▸ **REQUIREMENT**: Can you rewrite all the records below as a Markdown table with the columns "No." and "Line," giving each non-blank line its own numbered row and leaving out blank lines?

▸ **RAW DATA**:
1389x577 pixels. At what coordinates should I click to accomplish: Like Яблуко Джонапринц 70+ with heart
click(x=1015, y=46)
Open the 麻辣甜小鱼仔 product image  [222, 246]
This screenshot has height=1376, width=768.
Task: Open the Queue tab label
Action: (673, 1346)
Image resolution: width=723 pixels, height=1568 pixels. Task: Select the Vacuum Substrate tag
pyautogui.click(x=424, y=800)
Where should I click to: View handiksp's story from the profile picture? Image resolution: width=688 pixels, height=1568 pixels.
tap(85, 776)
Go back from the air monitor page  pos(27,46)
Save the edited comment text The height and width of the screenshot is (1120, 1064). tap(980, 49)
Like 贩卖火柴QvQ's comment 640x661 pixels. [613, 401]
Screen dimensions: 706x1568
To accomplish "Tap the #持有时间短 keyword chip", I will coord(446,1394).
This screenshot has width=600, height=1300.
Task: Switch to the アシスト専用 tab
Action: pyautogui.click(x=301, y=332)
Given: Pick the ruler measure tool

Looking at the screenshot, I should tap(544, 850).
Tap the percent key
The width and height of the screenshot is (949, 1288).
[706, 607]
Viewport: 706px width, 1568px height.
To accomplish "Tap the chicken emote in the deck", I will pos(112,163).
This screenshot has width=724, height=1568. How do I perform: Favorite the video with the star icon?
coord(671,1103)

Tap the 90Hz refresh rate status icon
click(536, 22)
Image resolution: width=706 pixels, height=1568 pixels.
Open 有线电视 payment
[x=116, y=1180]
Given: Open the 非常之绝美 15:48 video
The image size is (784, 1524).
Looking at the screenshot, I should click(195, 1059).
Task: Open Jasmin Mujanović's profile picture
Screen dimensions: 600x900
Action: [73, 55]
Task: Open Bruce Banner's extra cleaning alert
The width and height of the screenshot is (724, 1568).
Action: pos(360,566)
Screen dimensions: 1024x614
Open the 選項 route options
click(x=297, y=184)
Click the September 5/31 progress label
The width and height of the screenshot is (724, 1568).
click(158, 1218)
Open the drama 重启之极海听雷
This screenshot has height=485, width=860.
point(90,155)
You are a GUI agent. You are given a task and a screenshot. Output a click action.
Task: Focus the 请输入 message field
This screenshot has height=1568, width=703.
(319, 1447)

▸ **RESPONSE**:
| No. | Line |
|---|---|
| 1 | 1389x577 pixels. At what coordinates should I click to accomplish: Like Яблуко Джонапринц 70+ with heart |
| 2 | click(x=1015, y=46) |
| 3 | Open the 麻辣甜小鱼仔 product image  [222, 246] |
| 4 | This screenshot has height=1376, width=768. |
| 5 | Task: Open the Queue tab label |
| 6 | Action: (673, 1346) |
| 7 | Image resolution: width=723 pixels, height=1568 pixels. Task: Select the Vacuum Substrate tag |
| 8 | pyautogui.click(x=424, y=800) |
| 9 | Where should I click to: View handiksp's story from the profile picture? Image resolution: width=688 pixels, height=1568 pixels. |
| 10 | tap(85, 776) |
| 11 | Go back from the air monitor page  pos(27,46) |
| 12 | Save the edited comment text The height and width of the screenshot is (1120, 1064). tap(980, 49) |
| 13 | Like 贩卖火柴QvQ's comment 640x661 pixels. [613, 401] |
| 14 | Screen dimensions: 706x1568 |
| 15 | To accomplish "Tap the #持有时间短 keyword chip", I will coord(446,1394). |
| 16 | This screenshot has width=600, height=1300. |
| 17 | Task: Switch to the アシスト専用 tab |
| 18 | Action: pyautogui.click(x=301, y=332) |
| 19 | Given: Pick the ruler measure tool |
| 20 | Looking at the screenshot, I should tap(544, 850). |
| 21 | Tap the percent key |
| 22 | The width and height of the screenshot is (949, 1288). |
| 23 | [706, 607] |
| 24 | Viewport: 706px width, 1568px height. |
| 25 | To accomplish "Tap the chicken emote in the deck", I will pos(112,163). |
| 26 | This screenshot has width=724, height=1568. How do I perform: Favorite the video with the star icon? |
| 27 | coord(671,1103) |
| 28 | Tap the 90Hz refresh rate status icon |
| 29 | click(536, 22) |
| 30 | Image resolution: width=706 pixels, height=1568 pixels. |
| 31 | Open 有线电视 payment |
| 32 | [x=116, y=1180] |
| 33 | Given: Open the 非常之绝美 15:48 video |
| 34 | The image size is (784, 1524). |
| 35 | Looking at the screenshot, I should click(195, 1059). |
| 36 | Task: Open Jasmin Mujanović's profile picture |
| 37 | Screen dimensions: 600x900 |
| 38 | Action: [73, 55] |
| 39 | Task: Open Bruce Banner's extra cleaning alert |
| 40 | The width and height of the screenshot is (724, 1568). |
| 41 | Action: pos(360,566) |
| 42 | Screen dimensions: 1024x614 |
| 43 | Open the 選項 route options |
| 44 | click(x=297, y=184) |
| 45 | Click the September 5/31 progress label |
| 46 | The width and height of the screenshot is (724, 1568). |
| 47 | click(158, 1218) |
| 48 | Open the drama 重启之极海听雷 |
| 49 | This screenshot has height=485, width=860. |
| 50 | point(90,155) |
| 51 | You are a GUI agent. You are given a task and a screenshot. Output a click action. |
| 52 | Task: Focus the 请输入 message field |
| 53 | This screenshot has height=1568, width=703. |
| 54 | (319, 1447) |